体調が悪い、怪我をした、といった場合それほど重症でなければ、近くの診療所や病院を訪れることが多いでしょう。このように外来で対応できるような救急医療にあたるのが、初期救急医療機関です。地域の診療所などが当番制で休日診療や夜間診療にあたります。市や医師会などが運営する休日夜間急患センターもあります。

そして、入院や手術を要するような患者を受け入れるのが二次救急医療機関です。これは都道府県が定めた圏域単位で整備されています。ここでは様々な診療科の医師が交代で救急当直にあたっていますので、その日の当直の医師が担当できる病気や怪我ならすぐに対応できます。またその医師の専門外であっても、基本的な処置や検査を行うことはできます。

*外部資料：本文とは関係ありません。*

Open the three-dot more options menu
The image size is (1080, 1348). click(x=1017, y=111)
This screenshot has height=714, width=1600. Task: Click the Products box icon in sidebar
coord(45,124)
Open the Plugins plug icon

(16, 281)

そして、二次救急医療機関では対応できないような高度な処置が必要な患者を受け入れるのが、三次救急医療機関です。救命救急センターは人口100万人を目処に一か所ずつ設置されてきましたが、そのうち高度救命救急センターは、特に高度な診療機能を有するものとして、厚生労働大臣が認めた施設です。

三次救急医療機関には、救急を専門とする医師が配置されています。救急専門医は各診療科の専門的な治療ができるわけではありませんが、様々な患者の救急治療を行うことができ、専門医につなぐまでの間の処置を担います。この救急専門医が交代で勤務し、どんな患者でも生命の維持ができるように努めています。

このように、必要な医療のレベルに応じて、各医療機関が担う役割を分担することによって、無理のない救急医療体制を維持しているのです。